Title: The End of the Socket API, and the Beginning of a Real Internet Transport Layer
Time: 16:00 - 18:00, Monday February 18, 2019

Abstract:
The Internet's Transport Layer has become ossified: the static binding between applications and transport protocols has made it impossible to deploy general-purpose transport protocols other than TCP or UDP at a large scale. Specialized protocols, typically over UDP, are customized per application, and the wheel is being re-invented (e.g., SCTP, Adobe's RTMFP and QUIC all support multi-streaming). All of this could now change. The Internet Engineering Task Force (IETF) Transport Services (TAPS) Working Group specifies a modern protocol-agnostic API and mechanisms underneath it, to engage and control protocols based on application requirements. As a contributor to the TAPS WG, Apple has recently made a move towards a TAPS-conformant transport system with their new Network.framework API (part of the beta for iOS 12 and macOS Mojave), first presented at the Apple Worldwide Developers Conference (WWDC) 2018. Network.framework, like any other TAPS transport system, breaks the static binding between applications and transport protocols. This allows the Operating System to dynamically test multiple network interfaces and protocols, configuring them according to the application's and user's needs. This tutorial will: explain why Berkeley sockets are no suitable abstraction for the modern Internet; present the ongoing work of the IETF TAPS WG, introduce the current TAPS API, and give an overview of the "under the hood" operation of a TAPS transport system; introduce NEAT, an open-source user-space TAPS implementation; explain how TAPS changes the game for Internet transport, allowing to gradually deploy radically different technologies in a fundamentally new and much better way than before -- this will use the Recursive InterNetwork Architecture (RINA) as an example.

Biography:

Michael Welzl is a full professor in the Department of Informatics of the University of Oslo since 2009. He received his Ph.D. (with distinction) and his habilitation from the University of Darmstadt / Germany in 2002 and 2007, respectively. Michael Welzl has led the effort to create the IETF TAPS Working Group and is one of its major contributors.

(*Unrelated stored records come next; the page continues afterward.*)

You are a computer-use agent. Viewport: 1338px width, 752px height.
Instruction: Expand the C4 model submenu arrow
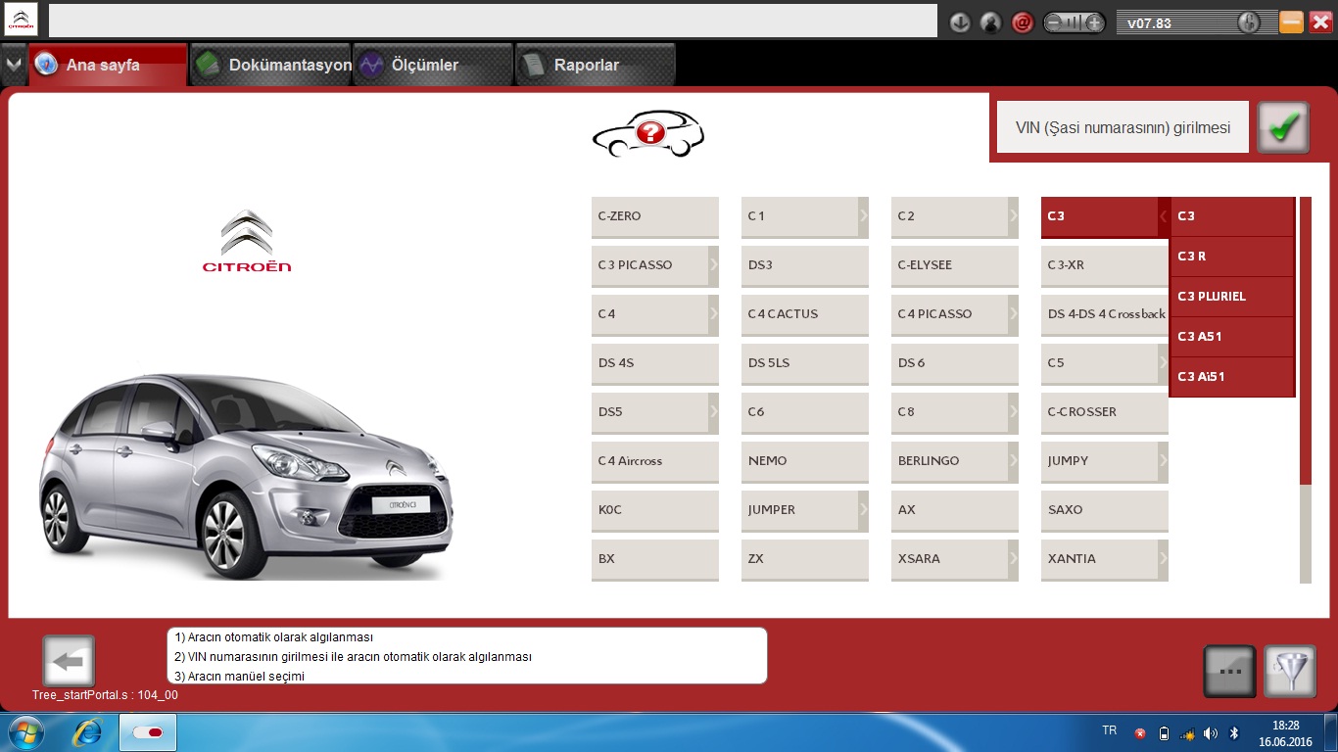pyautogui.click(x=713, y=314)
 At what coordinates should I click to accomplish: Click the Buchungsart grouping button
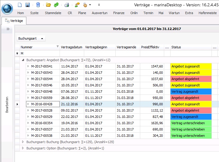[31, 38]
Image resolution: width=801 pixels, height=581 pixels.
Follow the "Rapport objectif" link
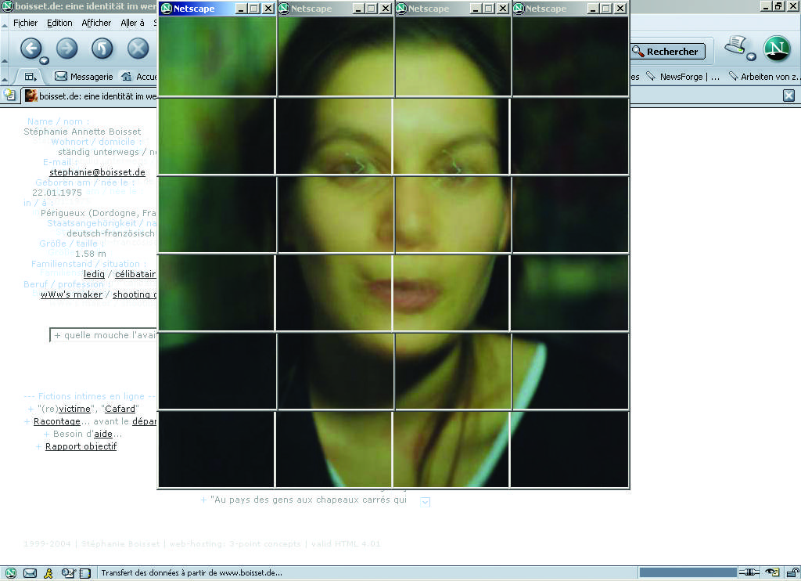(81, 446)

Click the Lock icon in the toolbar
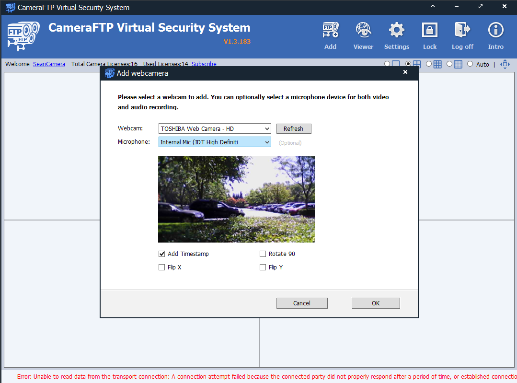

He was also the technical manager of the European Project "NEAT" which has developed a TAPS system, and he has been involved in the IETF and transport layer research in general for many years - for example, with 11 years of chairing the IRTF Internet Congestion Control Research Group, authoring of several RFCs, and publishing the only textbook on network congestion control ("Network Congestion Control: Managing Internet Traffic", John Wiley & Sons, 2007).